## TASK ITEM
The following data needs to be repeated exactly, with all images excluded.

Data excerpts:

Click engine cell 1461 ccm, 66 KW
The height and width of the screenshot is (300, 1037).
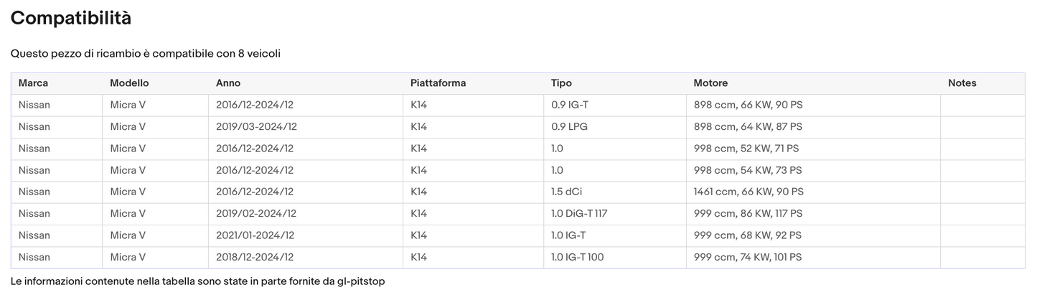click(749, 192)
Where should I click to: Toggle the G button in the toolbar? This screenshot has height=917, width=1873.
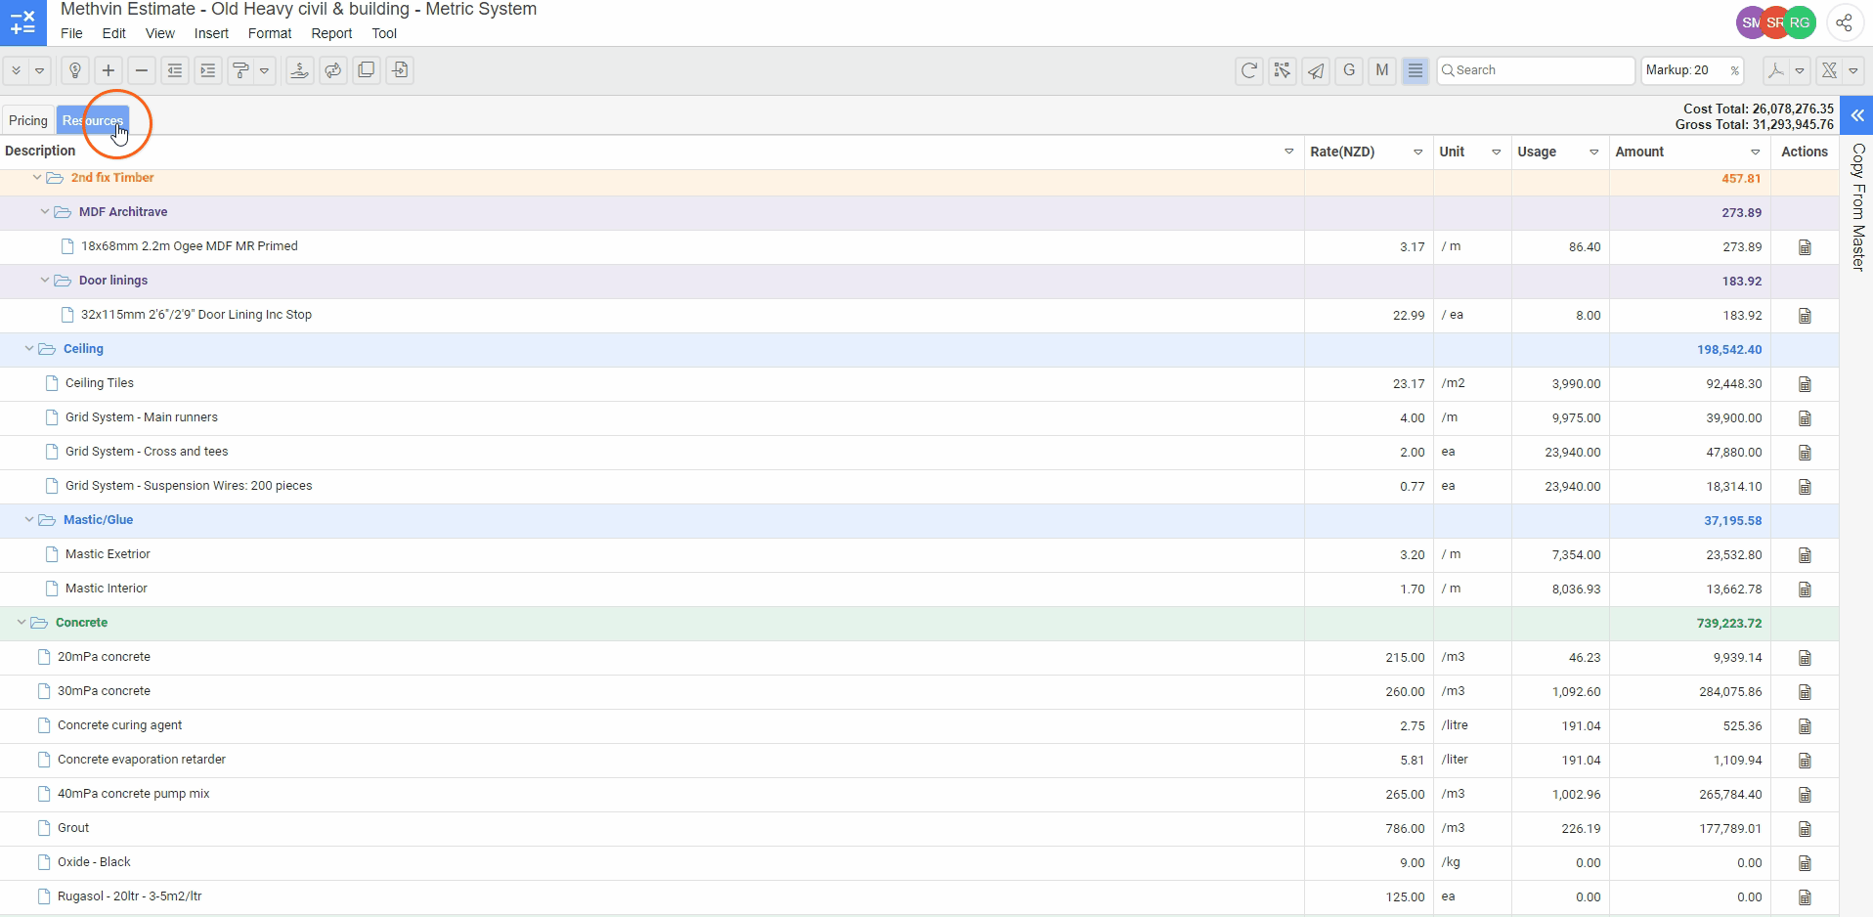point(1349,70)
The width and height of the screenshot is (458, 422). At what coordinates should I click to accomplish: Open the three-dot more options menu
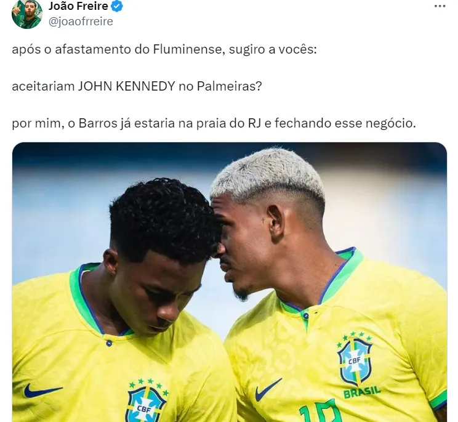440,6
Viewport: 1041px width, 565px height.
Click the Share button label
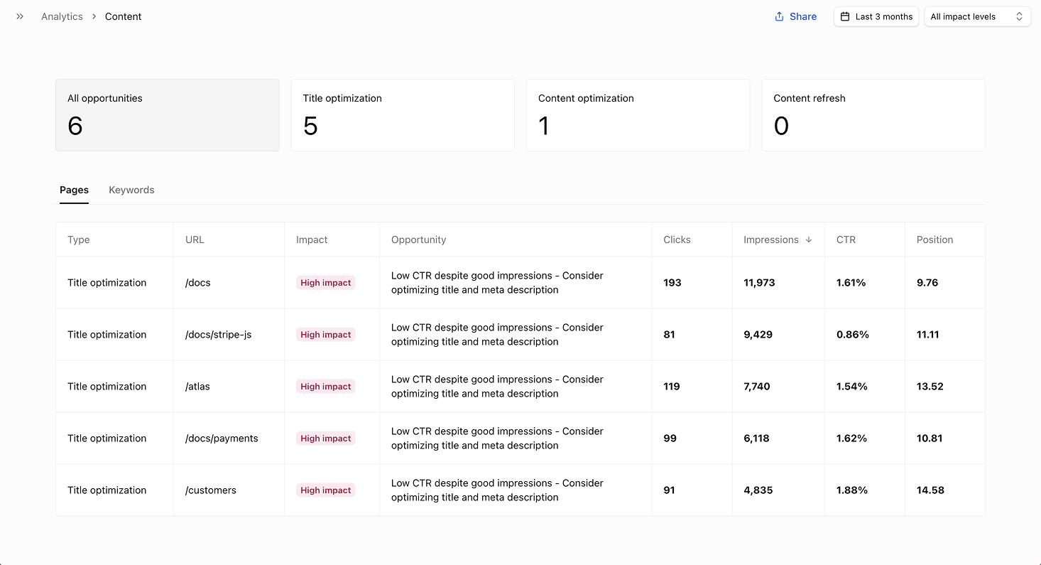(803, 16)
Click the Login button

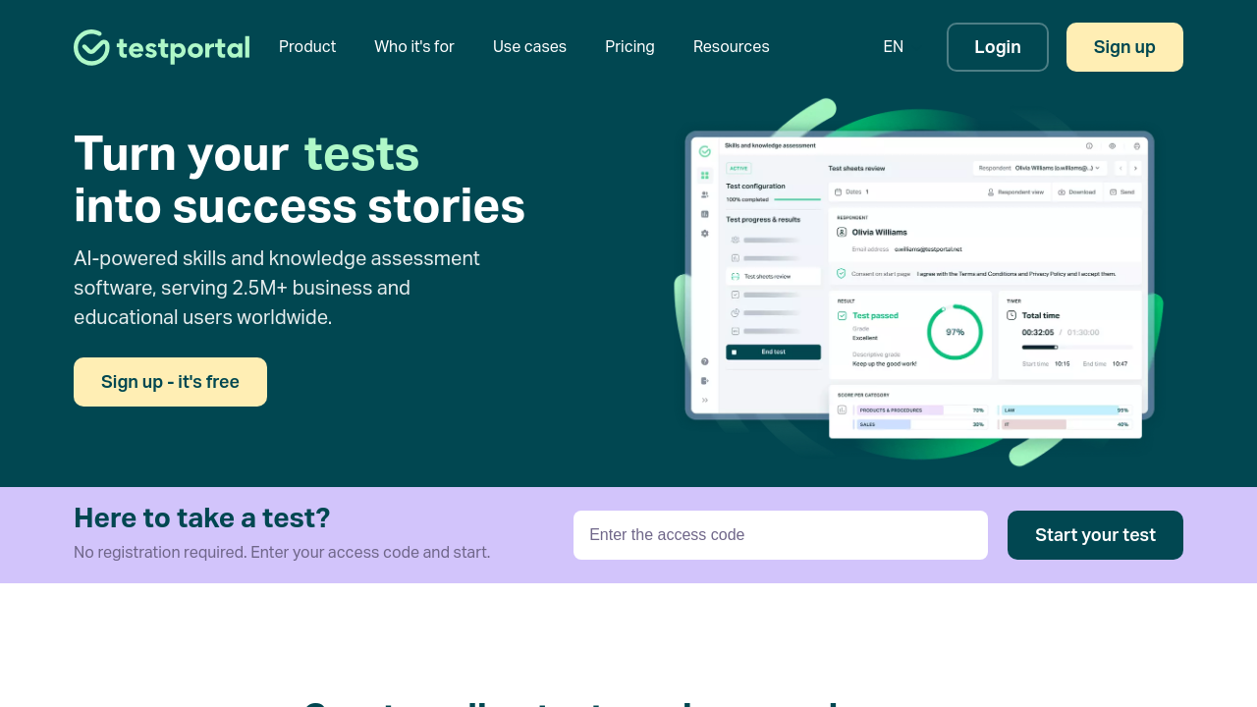point(997,47)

## FINISHED TASK
Click engine cell 1461 ccm, 66 KW
The height and width of the screenshot is (300, 1037).
click(749, 192)
Where should I click to: Toggle the G button in the toolbar? This screenshot has height=917, width=1873.
point(1349,70)
The width and height of the screenshot is (458, 422). At what coordinates should I click to accomplish: Open the three-dot more options menu
440,6
Viewport: 1041px width, 565px height.
Click the Share button label
(803, 16)
Click the Login button

point(997,47)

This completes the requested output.